(Beginning of Provided data)

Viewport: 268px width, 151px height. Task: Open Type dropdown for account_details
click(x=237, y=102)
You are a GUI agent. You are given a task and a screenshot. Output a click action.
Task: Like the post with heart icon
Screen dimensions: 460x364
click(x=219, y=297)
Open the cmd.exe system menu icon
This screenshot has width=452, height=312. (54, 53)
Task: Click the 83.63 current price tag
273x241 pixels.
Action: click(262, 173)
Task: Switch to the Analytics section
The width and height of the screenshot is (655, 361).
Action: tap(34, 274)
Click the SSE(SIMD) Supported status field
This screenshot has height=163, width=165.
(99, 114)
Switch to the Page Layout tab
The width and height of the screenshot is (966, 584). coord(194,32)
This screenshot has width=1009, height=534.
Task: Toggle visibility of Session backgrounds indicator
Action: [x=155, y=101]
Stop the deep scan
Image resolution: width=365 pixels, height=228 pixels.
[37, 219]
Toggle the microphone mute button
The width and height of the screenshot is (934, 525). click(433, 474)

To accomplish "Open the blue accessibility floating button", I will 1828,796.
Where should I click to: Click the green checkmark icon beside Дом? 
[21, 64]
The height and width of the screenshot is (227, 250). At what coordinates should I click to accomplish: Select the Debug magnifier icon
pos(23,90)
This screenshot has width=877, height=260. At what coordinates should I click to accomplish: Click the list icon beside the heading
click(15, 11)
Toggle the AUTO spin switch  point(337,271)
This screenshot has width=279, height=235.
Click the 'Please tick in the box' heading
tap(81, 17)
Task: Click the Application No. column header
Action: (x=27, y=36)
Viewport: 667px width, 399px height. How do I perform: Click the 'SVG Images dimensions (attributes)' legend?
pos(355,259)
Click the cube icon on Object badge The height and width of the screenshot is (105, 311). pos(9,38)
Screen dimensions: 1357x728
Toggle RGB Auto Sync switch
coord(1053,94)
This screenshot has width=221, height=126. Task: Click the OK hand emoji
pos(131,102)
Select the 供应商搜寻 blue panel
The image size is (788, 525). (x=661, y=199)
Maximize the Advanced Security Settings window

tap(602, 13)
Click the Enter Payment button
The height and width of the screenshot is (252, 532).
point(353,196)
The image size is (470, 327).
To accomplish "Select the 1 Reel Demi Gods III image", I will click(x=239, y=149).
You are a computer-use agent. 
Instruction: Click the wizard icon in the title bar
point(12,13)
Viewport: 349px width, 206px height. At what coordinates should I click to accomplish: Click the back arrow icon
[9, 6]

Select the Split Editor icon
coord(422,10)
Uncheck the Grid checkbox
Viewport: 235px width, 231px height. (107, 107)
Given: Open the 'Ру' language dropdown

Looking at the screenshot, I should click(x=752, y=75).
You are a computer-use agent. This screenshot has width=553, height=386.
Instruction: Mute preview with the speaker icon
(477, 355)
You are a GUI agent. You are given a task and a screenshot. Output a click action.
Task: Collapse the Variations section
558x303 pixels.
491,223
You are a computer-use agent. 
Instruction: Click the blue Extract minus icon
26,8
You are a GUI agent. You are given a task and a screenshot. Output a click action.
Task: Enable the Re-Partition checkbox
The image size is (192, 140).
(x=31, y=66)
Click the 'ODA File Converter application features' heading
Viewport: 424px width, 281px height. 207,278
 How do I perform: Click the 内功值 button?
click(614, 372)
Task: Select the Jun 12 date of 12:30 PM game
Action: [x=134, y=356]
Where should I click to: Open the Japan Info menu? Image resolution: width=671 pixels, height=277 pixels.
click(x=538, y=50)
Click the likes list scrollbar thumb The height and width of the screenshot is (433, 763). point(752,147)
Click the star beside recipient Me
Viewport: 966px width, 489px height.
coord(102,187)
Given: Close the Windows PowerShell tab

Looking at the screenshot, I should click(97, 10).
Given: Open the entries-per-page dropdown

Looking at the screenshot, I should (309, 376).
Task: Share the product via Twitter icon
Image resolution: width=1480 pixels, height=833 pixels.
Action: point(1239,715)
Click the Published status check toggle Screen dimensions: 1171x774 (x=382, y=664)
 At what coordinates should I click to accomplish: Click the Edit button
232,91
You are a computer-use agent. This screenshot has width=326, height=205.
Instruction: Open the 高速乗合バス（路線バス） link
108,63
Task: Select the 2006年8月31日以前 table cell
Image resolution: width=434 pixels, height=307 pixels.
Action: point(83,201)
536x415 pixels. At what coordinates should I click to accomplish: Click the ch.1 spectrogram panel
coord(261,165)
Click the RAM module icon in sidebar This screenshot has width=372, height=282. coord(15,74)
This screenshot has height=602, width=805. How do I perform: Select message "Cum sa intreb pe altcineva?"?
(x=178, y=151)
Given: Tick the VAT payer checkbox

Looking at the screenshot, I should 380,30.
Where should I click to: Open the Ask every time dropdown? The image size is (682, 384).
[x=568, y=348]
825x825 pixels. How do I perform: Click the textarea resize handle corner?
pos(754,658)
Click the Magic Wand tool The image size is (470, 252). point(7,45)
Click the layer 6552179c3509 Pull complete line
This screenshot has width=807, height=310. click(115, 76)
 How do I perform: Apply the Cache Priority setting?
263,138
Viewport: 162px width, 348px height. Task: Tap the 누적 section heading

(End of Provided data)

● Exercise details
Go through the listing and copy each line with the string "section".

● Written answer
Task: Switch to the Analytics section
Task: Collapse the Variations section
Viewport: 162px width, 348px height. Task: Tap the 누적 section heading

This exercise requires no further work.